Ces considérations ont récemment fait l’objet d’une publication émanant d’un spécialiste reconnu (qui enseigne les réseaux électriques à de futurs ingénieurs).

Il existe en Belgique une prescription légale concernant le courant de court-circuit : il est considéré comme devant rester inférieur à 3000 A maximum, par installation domestique. Ceci est repris dans le Règlement Général sur les Installations Electriques, qui a force de loi.

Or, cette limite de 3000 A est actuellement de plus en plus souvent dépassée, avec la prolifération de panneaux solaires et le renforcement des réseaux, obligatoirement associé. L’argument alors généralement avancé du recours à des batteries locales ne peut guère résoudre le problème. Que du contraire, il risquerait de l’amplifier, étant donné que cet ajout de batteries ne contribuerait qu’à encore augmenter l’afflux de courant en cas de court-circuit accidentel : des batteries chargées sont une source de courant supplémentaire, ce qui augmente encore la puissance globale de court-circuit dans l’installation à laquelle elles sont connectées.

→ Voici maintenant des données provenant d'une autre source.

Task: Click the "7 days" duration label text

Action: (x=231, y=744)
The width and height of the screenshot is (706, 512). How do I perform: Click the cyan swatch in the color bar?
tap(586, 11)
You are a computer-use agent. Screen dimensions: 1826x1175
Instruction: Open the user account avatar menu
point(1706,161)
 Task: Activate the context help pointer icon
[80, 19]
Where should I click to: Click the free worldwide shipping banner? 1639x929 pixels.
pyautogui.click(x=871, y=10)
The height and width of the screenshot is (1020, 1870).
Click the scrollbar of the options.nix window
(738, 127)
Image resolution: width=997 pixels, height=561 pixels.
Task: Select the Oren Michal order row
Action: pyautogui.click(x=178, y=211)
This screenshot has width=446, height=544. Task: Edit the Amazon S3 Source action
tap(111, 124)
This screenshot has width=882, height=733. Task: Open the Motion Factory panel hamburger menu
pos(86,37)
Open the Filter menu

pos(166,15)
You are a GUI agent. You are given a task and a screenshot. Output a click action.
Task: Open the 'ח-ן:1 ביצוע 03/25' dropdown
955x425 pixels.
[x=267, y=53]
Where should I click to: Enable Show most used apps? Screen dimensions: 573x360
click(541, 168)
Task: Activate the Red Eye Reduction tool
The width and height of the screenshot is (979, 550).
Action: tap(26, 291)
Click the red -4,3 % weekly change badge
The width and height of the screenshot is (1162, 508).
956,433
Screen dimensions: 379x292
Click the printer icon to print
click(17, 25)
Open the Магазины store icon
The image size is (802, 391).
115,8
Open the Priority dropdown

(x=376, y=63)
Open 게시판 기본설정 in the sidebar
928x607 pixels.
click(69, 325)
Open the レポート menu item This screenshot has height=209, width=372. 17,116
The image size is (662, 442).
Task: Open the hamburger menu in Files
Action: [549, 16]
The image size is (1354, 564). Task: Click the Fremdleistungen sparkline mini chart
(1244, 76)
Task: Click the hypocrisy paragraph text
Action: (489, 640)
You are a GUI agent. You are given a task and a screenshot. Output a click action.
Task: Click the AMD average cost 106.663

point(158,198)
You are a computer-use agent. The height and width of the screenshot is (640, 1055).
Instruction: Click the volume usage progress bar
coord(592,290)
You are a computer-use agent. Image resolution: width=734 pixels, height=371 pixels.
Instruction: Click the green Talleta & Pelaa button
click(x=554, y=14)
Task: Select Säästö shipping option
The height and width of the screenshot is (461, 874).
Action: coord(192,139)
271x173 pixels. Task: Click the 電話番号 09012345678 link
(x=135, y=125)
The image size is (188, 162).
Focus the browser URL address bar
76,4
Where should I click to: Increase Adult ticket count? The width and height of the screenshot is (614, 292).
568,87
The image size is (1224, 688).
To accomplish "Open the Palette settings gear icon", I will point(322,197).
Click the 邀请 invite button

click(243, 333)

Ce problème de courant de court-circuit n’est pratiquement jamais abordé. Par négligence ou, plus souvent, par ignorance. Il demeure malgré tout un garde-fou électrotechnique légal, indispensable pour assurer la sécurité des personnes et des biens connectés au réseau. Ne pas le respecter expose à un risque accru d’incendie en cas de court-circuit accidentel. 

Une responsabilité mal assumée ?

Il incombe aux gestionnaires de réseau électrique de vérifier que cette limite légale de 3000 A par installation ne pourra jamais être dépassée lors d’un court-circuit accidentel. Un cadastre des producteurs locaux d’énergies renouvelables intermittentes devrait permettre de rencontrer cet objectif, à condition de faire l’objet d’un suivi rigoureux.

En cas de risque de dépassement de la limite des 3000 A, et en l’absence de mesures techniques correctives, le gestionnaire de réseau devrait normalement interdire, pour raisons de sécurité, le branchement de nouvelles installations photovoltaïques sur le réseau. Il n’est guère difficile d’imaginer le sentiment de frustration qui en résulterait, parmi les citoyens candidats au photovoltaïque. Sans compter l’inévitable colère des marchands de panneaux et des installateurs. Il est donc plus confortable pour certains de rester dans leur zone de confort.

Un événement avéré

L’auteur de ces lignes peut témoigner que, dans son entourage, une famille l’a échappé belle car elle a vécu un départ de feu électrique, peu de temps après la mise en service de matériel photovoltaïque flambant neuf (sic !).

De l’aveu gêné des différentes parties impliquées (fournisseur, entrepreneur et autorités régionales), ce cas serait loin d’être unique. Les propriétaires n’ont dû leur salut qu’au fait qu’ils étaient présents (et éveillés) lors de l’accident. Sinon, leur maison serait plus que probablement partie en fumée. Idem pour les maisons mitoyennes.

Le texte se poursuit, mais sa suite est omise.